Wirtschaft : Dahrendorf: Der Euro wird Europa spalten

BERLIN (jhw).Der Euro führt nach Ansicht des Soziologen Lord Rolf Dahrendorf nicht zur Einigung, sondern zur Spaltung Europas.Möglicherweise gebe es bald eine Europäische Union, in der die Hälfte der Länder dem Euro anhänge und die andere Hälfte nicht, sagte Dahrendorf am Sonntag im Deutschlandfunk."Das ist bedauerlich, und ich bin sehr gespannt, wie Europa damit fertig wird."

Dahrendorf, der Mitglied des britischen Oberhauses ist, glaubt nicht an den baldigen Beitritt des Vereinigten Königreichs in die Währungsunion.Großbritannien werde vor der nächsten britischen Unterhauswahl, die frühestens 2001 stattfindet, keinesfalls anfangen, die Vorbereitungen für die nötige Volksabstimmung zu treffen.Es würde ihn daher sehr wundern, wenn Großbritannien schon 2002 - wenn das Euro-Geld tatsächlich eingeführt werde - dazugehöre."Meine Vermutung ist: Es wird wesentlich später sein." Der Soziologe warnte vor der Gefahr der "Enteuropäisierung Europas", die weitere und tiefgehende Spaltung mit sich bringe.Dazu habe bereits das langsame Tempo der Ost-Erweiterung der EU beigetragen.Polen beispielsweise werde vermutlich nicht vor 2006 Mitglied der Europäischen Union werden.

Die Arbeitslosigkeit ist nach Auffassung des Altliberalen kein Problem, das auf europäischer Ebene gelöst werden könne."Es ist ein Problem, das sich in jedem Einzelstaat, und da wiederum in Regionen, unterschiedlich stellt." Er mahnte zu einem genaueren Blick auf das, was auf dem Arbeitsmarkt geschehe.Globalzahlen und Prozentsätze besagen Dahrendorf zufolge gar nichts."Dieser genauere Blick wird wahrscheinlich auch zu einer viel detaillierteren, viel komplizierteren, aber viel wirksameren Politik führen, als sie gegenwärtig von irgend jemandem in Europa in die Wege geleitet wird."
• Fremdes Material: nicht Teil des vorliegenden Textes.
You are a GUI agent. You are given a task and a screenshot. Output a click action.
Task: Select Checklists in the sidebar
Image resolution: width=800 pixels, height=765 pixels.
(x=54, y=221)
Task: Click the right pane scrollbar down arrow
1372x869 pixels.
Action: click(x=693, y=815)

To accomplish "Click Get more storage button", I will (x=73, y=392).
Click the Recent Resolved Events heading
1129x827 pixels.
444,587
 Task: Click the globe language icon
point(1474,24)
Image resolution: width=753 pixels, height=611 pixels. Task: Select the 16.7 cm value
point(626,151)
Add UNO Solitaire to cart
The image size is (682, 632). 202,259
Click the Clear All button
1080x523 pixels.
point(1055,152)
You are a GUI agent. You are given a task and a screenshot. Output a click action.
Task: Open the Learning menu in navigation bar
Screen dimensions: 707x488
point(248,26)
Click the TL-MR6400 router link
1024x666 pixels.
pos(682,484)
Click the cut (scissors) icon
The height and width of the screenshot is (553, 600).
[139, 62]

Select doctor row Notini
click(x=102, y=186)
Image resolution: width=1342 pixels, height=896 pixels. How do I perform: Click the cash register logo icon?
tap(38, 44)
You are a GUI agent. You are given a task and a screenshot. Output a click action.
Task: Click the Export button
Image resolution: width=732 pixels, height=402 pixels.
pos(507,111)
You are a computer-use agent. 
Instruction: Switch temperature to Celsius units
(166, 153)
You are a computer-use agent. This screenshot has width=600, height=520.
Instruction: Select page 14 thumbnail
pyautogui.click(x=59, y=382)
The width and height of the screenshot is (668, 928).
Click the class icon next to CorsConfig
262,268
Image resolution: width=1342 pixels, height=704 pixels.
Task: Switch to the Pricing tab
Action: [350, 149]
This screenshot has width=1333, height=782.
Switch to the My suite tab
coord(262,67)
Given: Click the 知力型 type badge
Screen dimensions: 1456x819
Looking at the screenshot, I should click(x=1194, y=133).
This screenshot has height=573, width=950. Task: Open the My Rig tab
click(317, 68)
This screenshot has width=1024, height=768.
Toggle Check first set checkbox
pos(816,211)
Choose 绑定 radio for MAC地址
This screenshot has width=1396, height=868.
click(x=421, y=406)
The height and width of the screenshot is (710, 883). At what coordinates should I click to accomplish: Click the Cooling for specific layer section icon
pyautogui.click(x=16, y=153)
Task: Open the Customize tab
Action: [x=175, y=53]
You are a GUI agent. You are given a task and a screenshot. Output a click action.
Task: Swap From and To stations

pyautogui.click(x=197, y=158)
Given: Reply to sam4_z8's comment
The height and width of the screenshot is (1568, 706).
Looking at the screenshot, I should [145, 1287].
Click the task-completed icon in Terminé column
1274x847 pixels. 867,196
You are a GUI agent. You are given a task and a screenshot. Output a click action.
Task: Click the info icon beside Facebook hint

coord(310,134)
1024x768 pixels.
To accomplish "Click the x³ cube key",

Wer genau hinsehe, könne feststellen, daß sich in bestimmten Bereichen die Weltwirtschaftskrise wiederhole."Das östliche Deutschland ist leider dafür ein Beispiel", sagte Dahrendorf.Dort hätten Arbeitslose keine Alternative."Wer arbeitslos ist, hat nichts." Dagegen sei die Arbeitslosigkeit im Westen Deutschlands "ein merkwürdiges Problem": Wer da keine Beschäftigung habe, sei in der Regel "ganz gut versorgt".Die Mehrzahl der deutschen Arbeitslosen stelle sich wirtschaftlich besser als die unteren 20 Prozent der britischen Beschäftigten.

"Der Staat kann nicht sinnvoll das Ziel der Hoffnung auf Lösung aller Fragen sein", konstatiert Dahrendorf.Der Staat erhalte eine beschränktere Rolle, als er sie beispielsweise in den 50er und 60er Jahren hatte.Das 20.Jahrhundert ist dem Liberalen zufolge ein sozialdemokratisches Jahrhundert, das die Antwort von staatlicher Wirtschaftspolitik und von staatlich organisierter Umverteilung erwartet habe.Nun ende es, und es sei eine Reformbedürftigkeit da, stellt der Vordenker fest.Manche der Reformen habe die neue Regierung wieder rückgängig gemacht."Es wird interessant sein zu sehen, welche eigenen Reformen sie anzubieten hat angesichts der neuartigen Probleme."